Он протянул мне свою. Лицо Тайера оставалось серьезным. Только уголки рта изгибались, намекая на улыбку.

– Это раньше я ошибался, – сказал он. – Но в вас, мистер Лэндор, я не ошибся.

Мы стояли у боковой стены заведения Бенни и смотрели на противоположный берег Гудзона.

– Пэтси, я пришел сказать, что закончил работу.

– И что?

– Мы… у нас может быть, как прежде. И ничего нам больше не помешает. Никакая академия.

– Нет, Гэс. Знаешь, мне ровным счетом наплевать и на твою работу, и на эту проклятую академию.

– Тогда в чем дело?

Пэтси молчала. Я ждал.

– В тебе дело, Гэс, – наконец ответила она. – У тебя сердце стало каменным.

– Камень тоже может жить.

Тогда обними меня. Один раз, но так, как раньше. Как раньше! Для меня это была невыполнимая задача. Должно быть, Пэтси это тоже знала. В ее глазах было столько грусти. Потом она отвернулась. Ей было очень неловко обижать меня. Но лукавить и притворяться Пэтси не умела.

– Прощай, Гэс.


На следующий день рядовой Кокрейн привез в Баттермилк-Фолс все мои вещи и одежду. Я невольно улыбнулся, видя, как он вытянулся и на прощание отсалютовал мне – лейтенанту Лэндору! Потом он забрался на козлы, тронул поводья гнедой лошади и уехал. Вскоре вест-пойнтский фаэтон скрылся за гребнем холма.

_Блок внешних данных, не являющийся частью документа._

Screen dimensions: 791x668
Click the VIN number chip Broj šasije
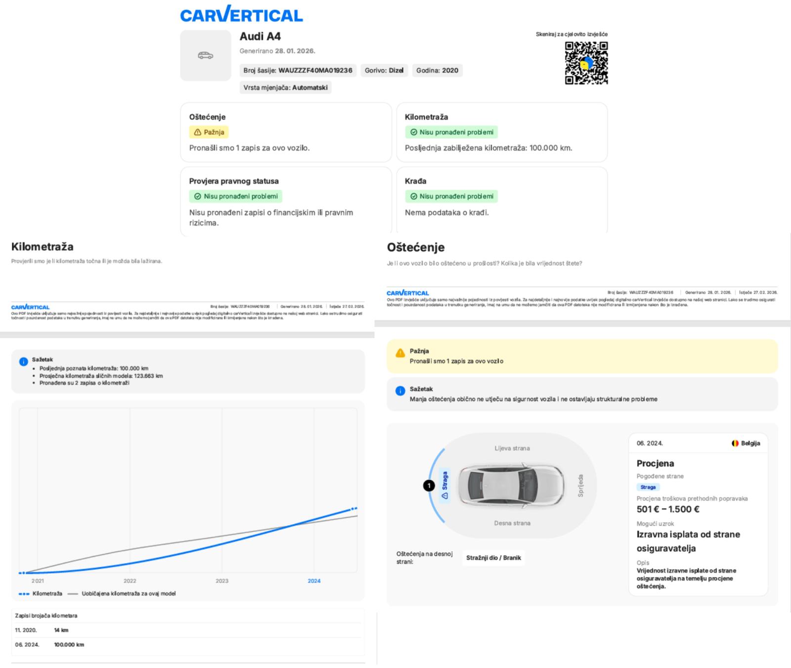[x=298, y=70]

Несколько дней подряд я наслаждался забытой свободой. К сожалению, корова Агарь так и не возвращалась. Странно, что и дом узнал меня далеко не сразу. Жалюзи на окнах, нитка сушеных груш, страусиное яйцо – все они приглядывались ко мне, словно пытаясь определить мое место в их мире. Я осторожно ходил по комнатам, стараясь не потревожить ни одну вещь. По той же причине я больше стоял, чем сидел. Я решил возобновить свои прогулки, однако первые порывы ветра загоняли меня обратно в дом. Я был совершенно один.

Воскресным днем (это было девятнадцатого декабря) ко мне явился первый гость – кадет четвертого класса По.

Он напоминал дождевую тучу, остановившуюся на пороге… Вспоминаю, он тогда действительно остановился на пороге.

– Я знаю, – выдохнул он. – Я знаю, что случилось с Мати.

Рассказ Гэса Лэндора

41

А теперь, читатель, я расскажу тебе одну историю…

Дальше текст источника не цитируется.